Espinosa was the 13th journalist working in Veracruz to be killed since Governor Javier Duarte from the ruling Institutional Revolutionary party (PRI) came to power in 2011, according to Article 19, an international organization defending freedom of expression and information.

But what does Sean Penn care about that? His interest is in self-aggrandizement. Tossing humanity aside, he arranged to do a secret, exclusive interview of Joaquín Guzmán Loera, a murderous drug cartel leader known as El Chapo, that was published January 9 by Rolling Stone.

Sean Penn (L) greets El Chapo

Sean Penn (L) greets El Chapo

This is the same paragon of journalistic ethics that published the since discredited story of a gang rape of a student at a University of Virginia fraternity. A report by the Columbia Graduate School of Journalism reviewing Rolling Stone’s pursuit and coverage of that story said the publication didn’t follow “basic, even routine journalistic practice”.

The same criticism applies to Penn’s story, a stream of consciousness essay that reads like something written by a drug-addled Hunter S. Thompson, requiring the reader to suffer through over 4000 words about the derring-do involved in getting to El Chapo before Penn even meets him.

“I take no pride in keeping secrets that may be perceived as protecting criminals, nor do I have any gloating arrogance at posing for selfies with unknowing security men,” wrote Penn. “But I’m in my rhythm.” So why consider “…those beheaded, exploded, dismembered or bullet-riddled innocents, activists, courageous journalists and cartel enemies alike…” who’ve died at El Chapo’s hands? Journalistic glory awaits.

Besides, as Penn wrote, El Chapo doesn’t engage in “gratuitous kidnapping and murder”. He’s “…a businessman first, and only resorts to violence when he deems it advantageous to himself or his business interests.” Well, that explains it.

You might be surprised that, as a former reporter, I’m not too concerned about the ethics of Penn interviewing El Chapo, even though he’s clearly a drug lord who has committed murder and mayhem. Any good reporter would try to do the same.

I also don’t think Penn doing the interview and not advising law enforcement of his contact with Guzman, and where he could be found, is an ethical error.

My gripe is about something Rolling Stone admitted right up front, without any apparent shame: “Disclosure: … an understanding was brokered with the subject that this piece would be submitted for the subject’s approval before publication.”

Jann Wenner, Rolling Stone’s publisher, even told the New York Times. “I don’t think it was a meaningful thing in the first place.”
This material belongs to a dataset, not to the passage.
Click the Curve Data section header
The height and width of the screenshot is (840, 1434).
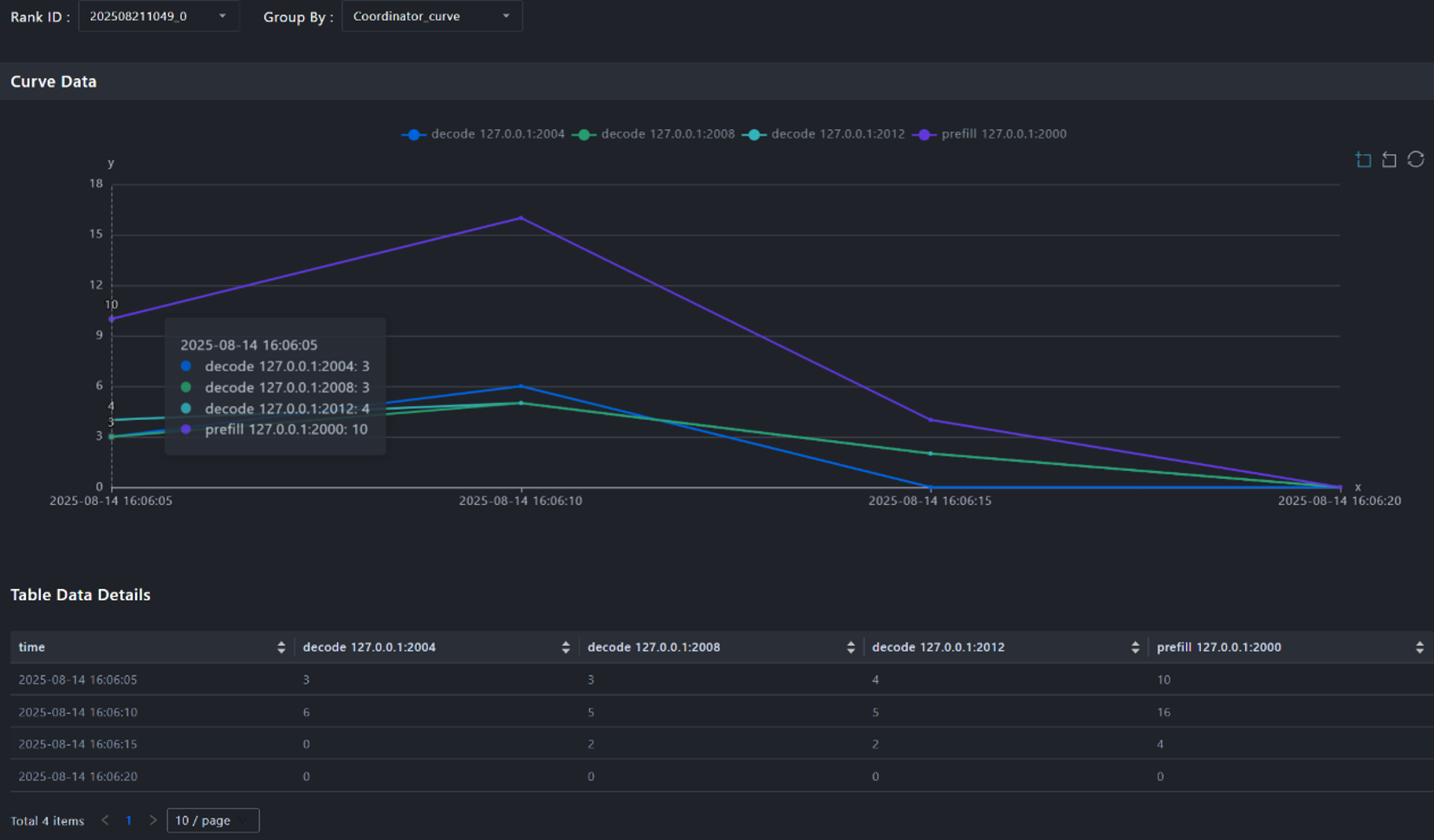[54, 81]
The problem is that’s a massive breach of journalistic principles.

It also raises legitimate questions about the contents of the article. Wenner said El Chapo didn’t ask for any changes, but how can the reader trust that? Admitting that the subject was given a pre-approval opportunity invites a lot of speculation about the truth.

Wenner compounded the problem by telling the Times, “We have let people in the past approve their quotes in interviews.”
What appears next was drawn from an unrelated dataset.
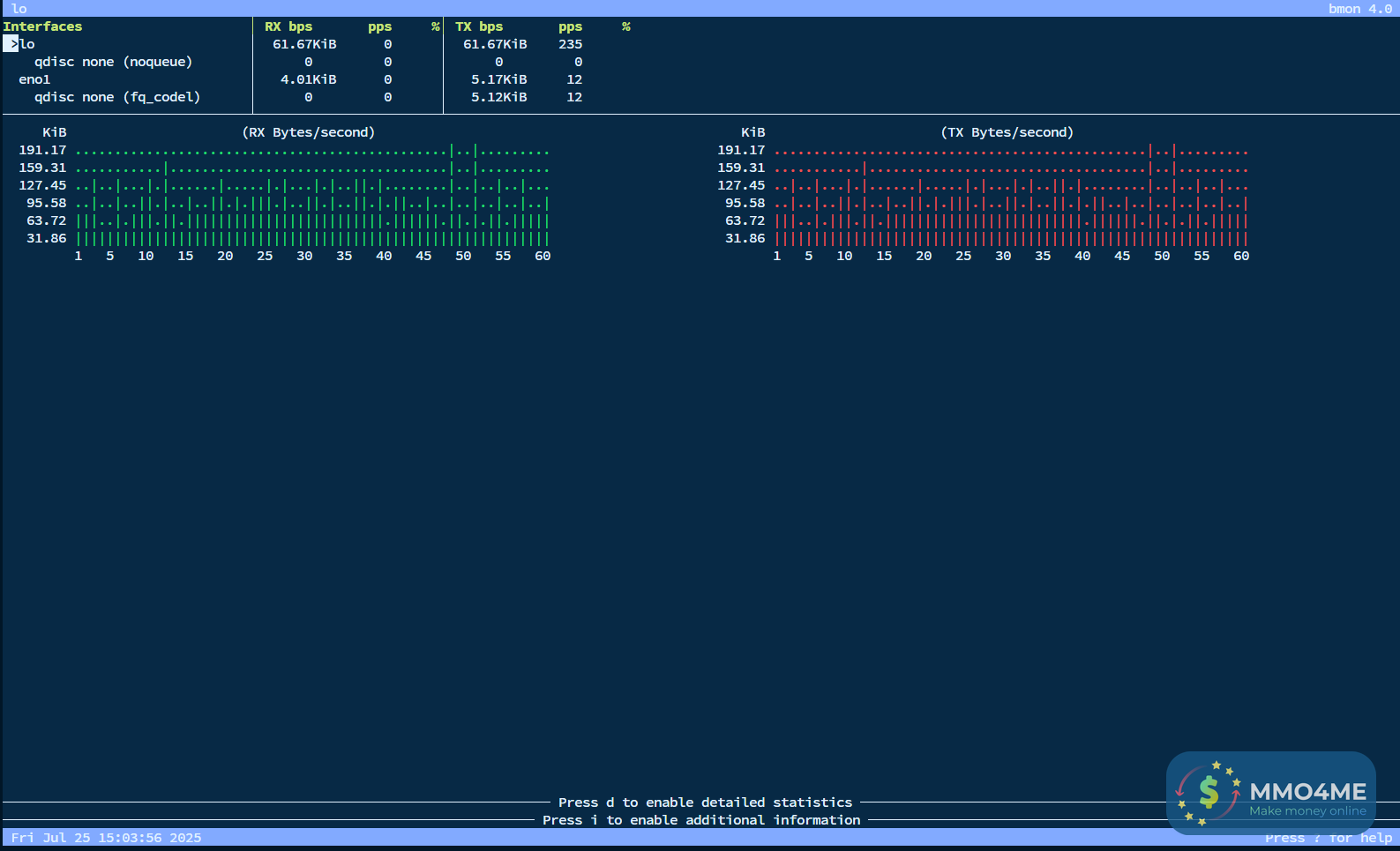The height and width of the screenshot is (851, 1400).
Task: Click the RX pps column header
Action: point(379,26)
That’s a bad move, too. It’s OK to go back to sources to clarify facts, to avoid making errors, but not to give them quote approval.
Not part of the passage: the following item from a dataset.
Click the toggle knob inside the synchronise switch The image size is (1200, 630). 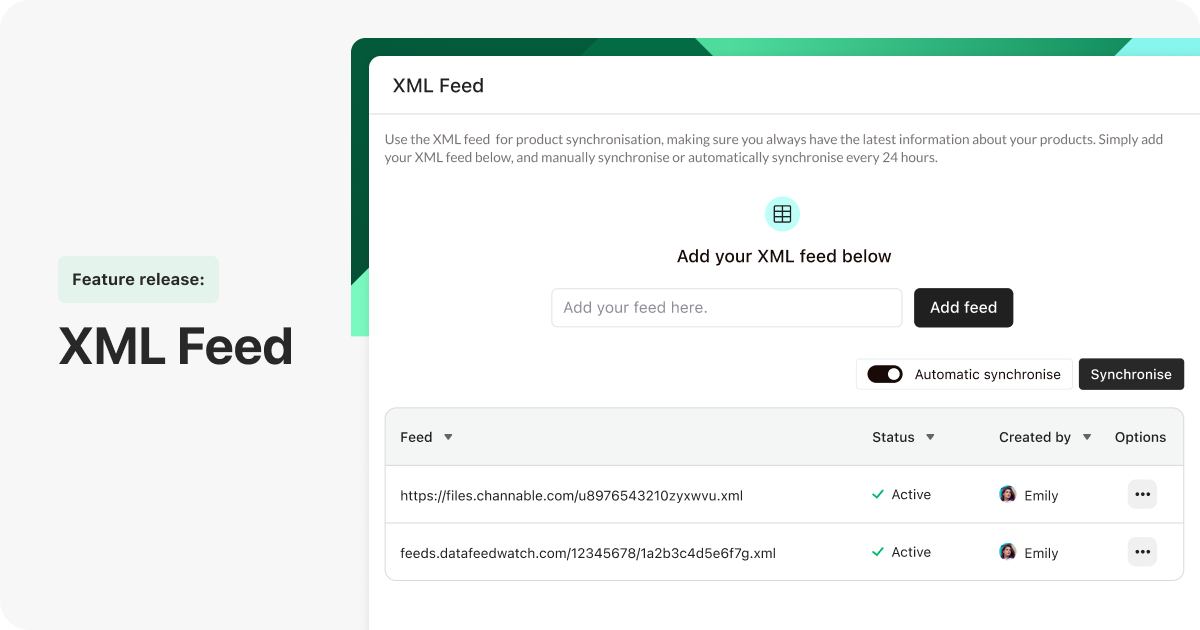tap(892, 373)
Politico argues that pre-approval was no big deal. “It was only common sense for El Chapo to demand story approval lest a geographically revealing detail get folded in and lead to his capture. In other words, the El Chapo story probably would not have been granted without the pre-publication concession—and without having a swaggering celebrity amateur to report and write it.”

Saying it’s OK to grant pre-approval if that’s the only way to get a story done is a cop out if there ever was one. That’s a slippery slope that can justify all sorts of ethical compromises to get a story.

And that’s where trust in journalism is lost.